The characters are on vacation. The screenwriters are not. Some of the goings-on in Thailand (yes, that’s where the loaded vacationers are this time) are so involving we feel we are invested in the characters way beyond what they deserve.

I was especially hooked to the unfailingly excellent Jason Isaacs (who looks like an older, wiser Rajat Kapoor), who plays an investor, Timothy Ratliff, on holiday with his wife and three grownup children. Timothy is informed he has lost all his money. He must pretend all is well so as to not spoil his family’s vacation.

The tension here is tangible. So, too, is when the island’s squeaky-clean security guard, Gaiyok (Tayme Thapthimthong), loses his gun while having some romantic fun on the side.

Both the tense characters, I felt, deserved a spin of their own. This, in a way, is a comment on the compact and clenched writing. The mood on the surface is…sun, sea and fun. But the fissures and fractures beneath will hit you just when you least expect them to.

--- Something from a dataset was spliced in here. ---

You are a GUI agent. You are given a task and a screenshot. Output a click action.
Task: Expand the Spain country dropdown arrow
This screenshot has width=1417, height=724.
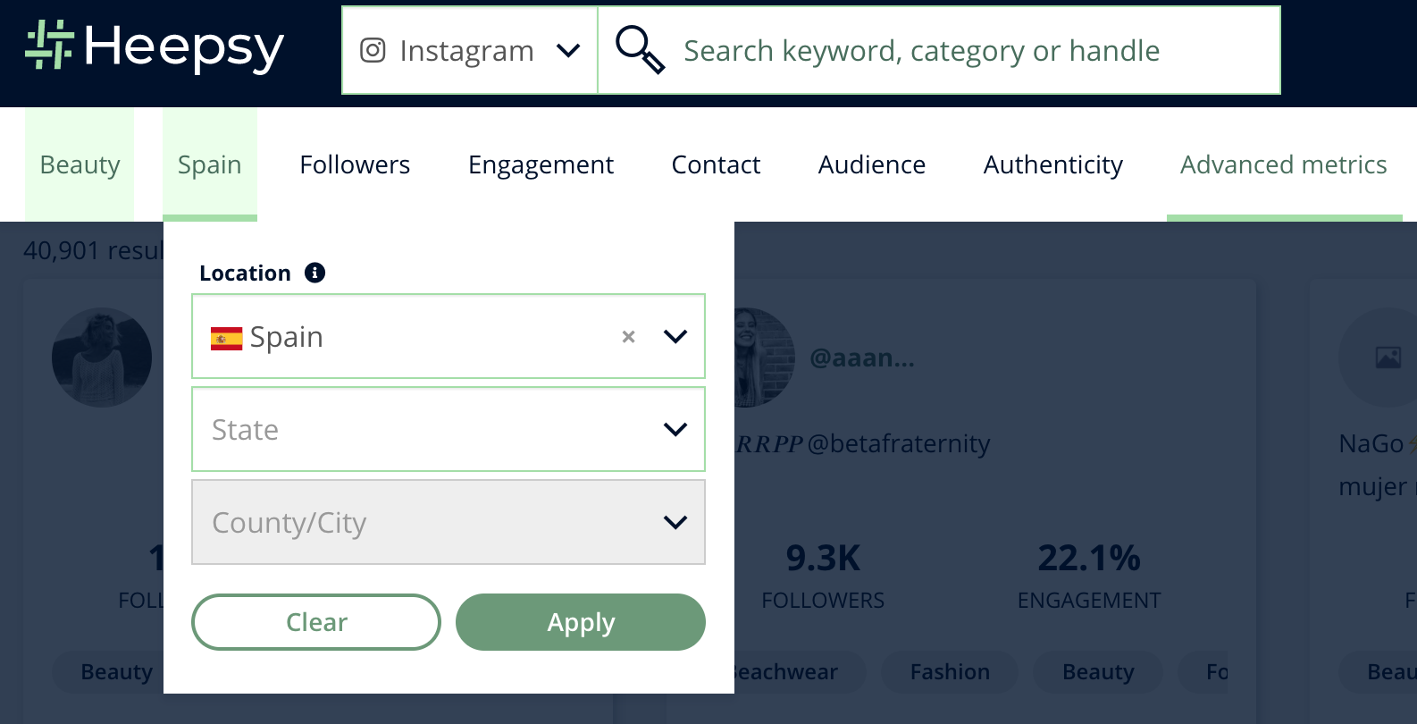(x=675, y=337)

More than Seasons 1 and 2, Season 3 rounds off the characters more pronouncedly, gives them contours, and imbues their lives with a lingering locus standi (so to speak). I came away with many characters playing in my head. Chelsea, played by the toothy Aimee Lou Wood, brings a bite to her character. She has a fabulous graph: she is first perceived as a gold digger and then as a caring, loving companion to a very troubled man.

A lot of the goings-on seems plainly a pleasure pursuit. The endless partying, the music sessions, the singing, and the bingeing are woven into the dramatic core… not as seamlessly as expected. But there is an element of playful gravitas in the goings on, a kind of rushed rumination that gives the characters an edge above their hedonism.

A lot of the lighthearted banter secretes a bedrock of sombre meditation. In one of the best-written monologues of the series, Sam Rockwell gives a splendidly straightfaced performance as a pleasure-seeker who ends up being the pleasure zone himself. It is a moment of reckoning where the theme of vacationing blends into the larger question of how far one can go in pursuit of pleasures, how much can one party before becoming the party oneself.

The unique blend of levity and contemplation brings an attractive residual of durability to what would otherwise be a series about a bunch of drunken pleasure seekers making a fool of themselves.